Exercise aim
Could you write out each of the records below exactly?

Extracted data
——————

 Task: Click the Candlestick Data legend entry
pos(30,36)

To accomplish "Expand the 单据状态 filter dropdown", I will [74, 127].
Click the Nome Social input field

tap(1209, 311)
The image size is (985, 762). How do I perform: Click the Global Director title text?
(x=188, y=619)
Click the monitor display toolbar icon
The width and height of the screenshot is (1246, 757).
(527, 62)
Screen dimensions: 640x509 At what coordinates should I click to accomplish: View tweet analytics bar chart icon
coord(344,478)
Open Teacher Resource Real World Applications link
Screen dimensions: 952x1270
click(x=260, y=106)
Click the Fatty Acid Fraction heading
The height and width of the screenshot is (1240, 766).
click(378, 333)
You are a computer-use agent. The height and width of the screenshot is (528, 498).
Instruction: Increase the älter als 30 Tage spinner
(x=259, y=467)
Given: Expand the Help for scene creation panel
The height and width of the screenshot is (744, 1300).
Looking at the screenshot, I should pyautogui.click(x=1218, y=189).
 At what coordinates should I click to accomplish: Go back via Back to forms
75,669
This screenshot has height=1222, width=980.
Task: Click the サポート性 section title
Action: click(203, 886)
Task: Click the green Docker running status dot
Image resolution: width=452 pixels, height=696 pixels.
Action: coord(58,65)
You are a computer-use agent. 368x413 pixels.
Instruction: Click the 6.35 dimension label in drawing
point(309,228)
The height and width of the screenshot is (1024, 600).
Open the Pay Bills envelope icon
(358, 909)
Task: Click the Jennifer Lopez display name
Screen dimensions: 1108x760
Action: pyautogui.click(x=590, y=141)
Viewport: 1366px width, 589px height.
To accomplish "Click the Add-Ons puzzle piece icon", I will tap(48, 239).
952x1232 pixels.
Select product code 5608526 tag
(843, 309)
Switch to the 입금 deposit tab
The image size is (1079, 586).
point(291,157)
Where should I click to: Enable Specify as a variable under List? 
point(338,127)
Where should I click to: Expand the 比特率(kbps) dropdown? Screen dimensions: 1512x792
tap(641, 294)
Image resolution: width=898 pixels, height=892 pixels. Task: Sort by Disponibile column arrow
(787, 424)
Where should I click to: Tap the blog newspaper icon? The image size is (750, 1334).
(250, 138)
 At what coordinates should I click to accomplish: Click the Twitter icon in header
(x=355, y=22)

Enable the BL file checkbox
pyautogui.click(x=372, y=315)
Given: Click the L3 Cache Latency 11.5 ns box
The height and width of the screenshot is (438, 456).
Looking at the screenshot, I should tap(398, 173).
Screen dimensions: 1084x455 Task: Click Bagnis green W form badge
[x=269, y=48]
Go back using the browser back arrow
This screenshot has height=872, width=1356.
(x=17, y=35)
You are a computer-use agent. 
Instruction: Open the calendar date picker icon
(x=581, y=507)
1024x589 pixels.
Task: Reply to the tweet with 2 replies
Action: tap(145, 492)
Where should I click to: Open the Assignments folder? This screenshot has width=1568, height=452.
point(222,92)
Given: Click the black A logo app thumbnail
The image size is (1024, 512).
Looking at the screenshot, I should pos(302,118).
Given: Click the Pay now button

——————

Task solution
 Task: Click the Candlestick Data legend entry
pos(30,36)

To accomplish "Expand the 单据状态 filter dropdown", I will [74, 127].
Click the Nome Social input field

tap(1209, 311)
The image size is (985, 762). How do I perform: Click the Global Director title text?
(x=188, y=619)
Click the monitor display toolbar icon
The width and height of the screenshot is (1246, 757).
(527, 62)
Screen dimensions: 640x509 At what coordinates should I click to accomplish: View tweet analytics bar chart icon
coord(344,478)
Open Teacher Resource Real World Applications link
Screen dimensions: 952x1270
click(x=260, y=106)
Click the Fatty Acid Fraction heading
The height and width of the screenshot is (1240, 766).
click(378, 333)
You are a computer-use agent. The height and width of the screenshot is (528, 498).
Instruction: Increase the älter als 30 Tage spinner
(x=259, y=467)
Given: Expand the Help for scene creation panel
The height and width of the screenshot is (744, 1300).
Looking at the screenshot, I should pyautogui.click(x=1218, y=189).
 At what coordinates should I click to accomplish: Go back via Back to forms
75,669
This screenshot has height=1222, width=980.
Task: Click the サポート性 section title
Action: click(203, 886)
Task: Click the green Docker running status dot
Image resolution: width=452 pixels, height=696 pixels.
Action: coord(58,65)
You are a computer-use agent. 368x413 pixels.
Instruction: Click the 6.35 dimension label in drawing
point(309,228)
The height and width of the screenshot is (1024, 600).
Open the Pay Bills envelope icon
(358, 909)
Task: Click the Jennifer Lopez display name
Screen dimensions: 1108x760
Action: pyautogui.click(x=590, y=141)
Viewport: 1366px width, 589px height.
To accomplish "Click the Add-Ons puzzle piece icon", I will tap(48, 239).
952x1232 pixels.
Select product code 5608526 tag
(843, 309)
Switch to the 입금 deposit tab
The image size is (1079, 586).
point(291,157)
Where should I click to: Enable Specify as a variable under List? 
point(338,127)
Where should I click to: Expand the 比特率(kbps) dropdown? Screen dimensions: 1512x792
tap(641, 294)
Image resolution: width=898 pixels, height=892 pixels. Task: Sort by Disponibile column arrow
(787, 424)
Where should I click to: Tap the blog newspaper icon? The image size is (750, 1334).
(250, 138)
 At what coordinates should I click to accomplish: Click the Twitter icon in header
(x=355, y=22)

Enable the BL file checkbox
pyautogui.click(x=372, y=315)
Given: Click the L3 Cache Latency 11.5 ns box
The height and width of the screenshot is (438, 456).
Looking at the screenshot, I should tap(398, 173).
Screen dimensions: 1084x455 Task: Click Bagnis green W form badge
[x=269, y=48]
Go back using the browser back arrow
This screenshot has height=872, width=1356.
(x=17, y=35)
You are a computer-use agent. 
Instruction: Open the calendar date picker icon
(x=581, y=507)
1024x589 pixels.
Task: Reply to the tweet with 2 replies
Action: tap(145, 492)
Where should I click to: Open the Assignments folder? This screenshot has width=1568, height=452.
point(222,92)
Given: Click the black A logo app thumbnail
The image size is (1024, 512).
Looking at the screenshot, I should pos(302,118).
Given: Click the Pay now button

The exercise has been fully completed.